Abstract

Sentiment analysis in Danmaku video interaction aims at measuring public mood in respect of the video, which is helpful for the potential applications in behavioral science. Once these sentiments are discovered, this feedback can help video creators improve the video quality and greatly enhance online users’ watching experience. Predicting these entity-level sentiments is challenging because there is no publicly available dataset about entity-level sentiment analysis of Danmaku-enabled video comments. Furthermore, the targeted entity with skewed unbalance distribution in real-world scenarios, making the task more challenging, especially when the target entity only has positive (negative) emotional comments.

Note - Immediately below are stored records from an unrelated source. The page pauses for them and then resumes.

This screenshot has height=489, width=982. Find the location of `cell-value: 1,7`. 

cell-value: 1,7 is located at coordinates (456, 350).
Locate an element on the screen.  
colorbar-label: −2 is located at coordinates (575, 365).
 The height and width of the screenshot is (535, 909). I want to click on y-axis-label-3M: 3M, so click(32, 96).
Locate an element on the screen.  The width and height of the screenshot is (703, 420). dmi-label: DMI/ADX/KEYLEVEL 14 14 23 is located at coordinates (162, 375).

In this case, applying previous aspect-level sentiment analysis models directly will introduce entity bias. In this paper, we propose a large-scale Chinese video comments dataset containing time-sync Danmaku comments and traditional video comments, targeting multiple entities and sentiments associated with each entity from popular video websites. We also propose a framework of entity-level sentiment analysis with two de-biasing models: hard-masking de-bias model and soft-masking de-bias model. This framework is defined by parallel neural networks to learn the representation of comments sentences. Based on the representations, our model learns a masking strategy for entity words to avoid overfitting and mitigate the bias. Our experiments on Danmaku-enabled video datasets show that the soft-masking model significantly outperforms comparable baselines, with a relative F1-score improvement of 9.33% compared to AEN-BERT and a relative F1-score improvement of 45.77% compared to Td-LSTM. Furthermore, experiments on different distribution bias of entity demonstrate that our proposed model can achieve competitive performances. The findings of this research have implications for measuring public sentiment for entities mentioned in a specific video domain. It can also be used as a benchmark dataset for aspect entity sentiment detection methods.